Risks and mitigations:

  • Misconfigured policies can block workflows — provide schema validation, dry-run, and rollbacks.
  • Approval fatigue — tune thresholds and add granular conditions so only true high-risk actions require human approval.

Links & further reading

  1. For market context on IDP growth see Mordor Intelligence and Grand View Research. https://www.mordorintelligence.com/industry-reports/intelligent-document-processing-market, https://www.grandviewresearch.com/industry-analysis/intelligent-document-processing-market-report. (Mordor Intelligence)
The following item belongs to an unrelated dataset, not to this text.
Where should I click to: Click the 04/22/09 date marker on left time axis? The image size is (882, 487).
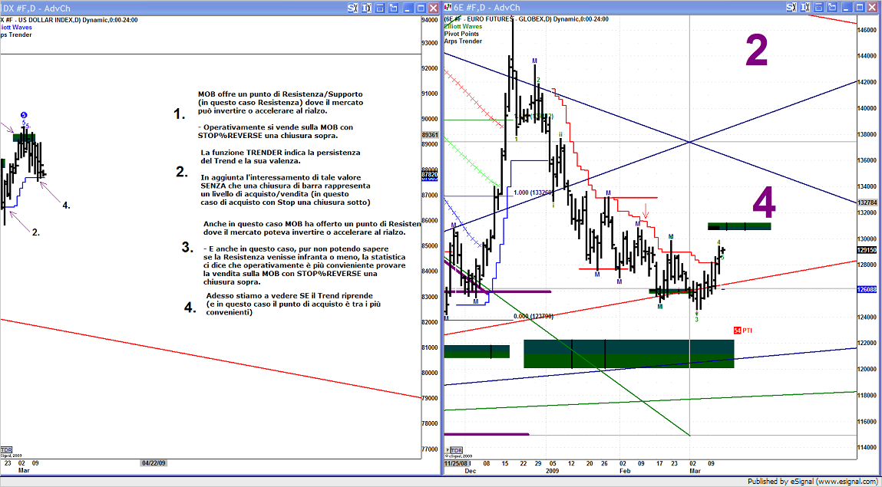pyautogui.click(x=153, y=463)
Frequently Asked Questions

Q: How does Aegis prevent an agent from exfiltrating raw images?
A: Aegis enforces egress allowlists and inspects payloads. Policies can deny binary/image egress to external domains and require sanitized exports. Logs include the decision and reason for audit.

Q: What is shadow mode and why use it?
A: Shadow mode records would-deny events without blocking. It’s essential to tune regexes/ML detectors and avoid production disruption before turning on enforcement.
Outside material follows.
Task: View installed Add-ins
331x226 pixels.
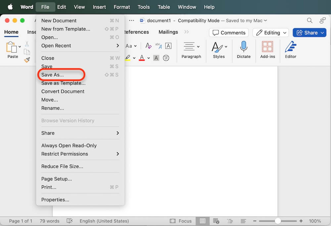Action: (x=267, y=50)
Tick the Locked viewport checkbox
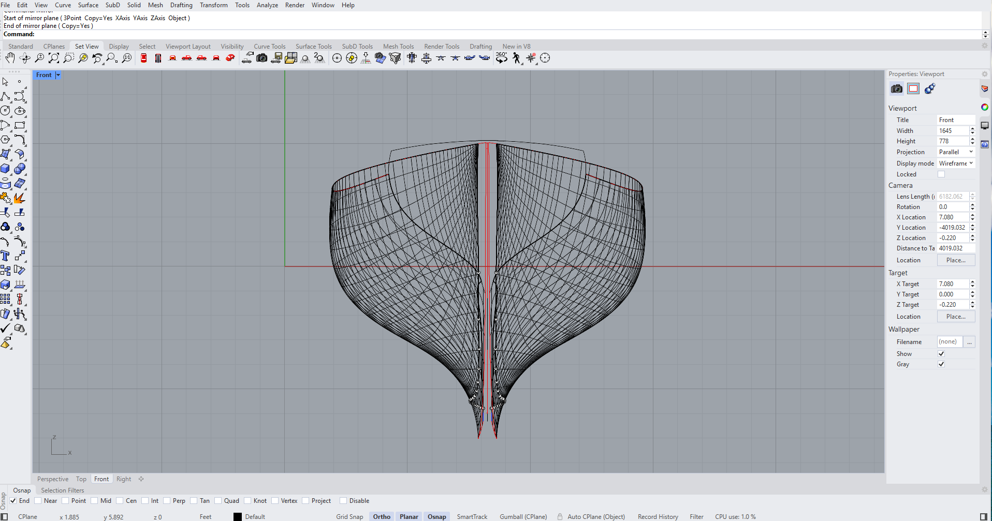The height and width of the screenshot is (521, 992). [x=941, y=174]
Q: Can Aegis handle multi-tenant deployments?
A: Yes. Policies and bundles are scoped per-tenant; per-tenant routing ensures data residency and separate audit trails.

Q: How does approval_needed work?
A: For high-risk actions Aegis returns approval_needed, posts an interactive request to Slack/Teams, and, upon human approval, issues a one-time override token for the retry.

Q: What telemetry should SOC/Compliance expect?
A: OpenTelemetry spans with agent_id, doc_id, decision, policy_version, OCR_confidence and approval_id. These fields make the redaction and export trail auditable.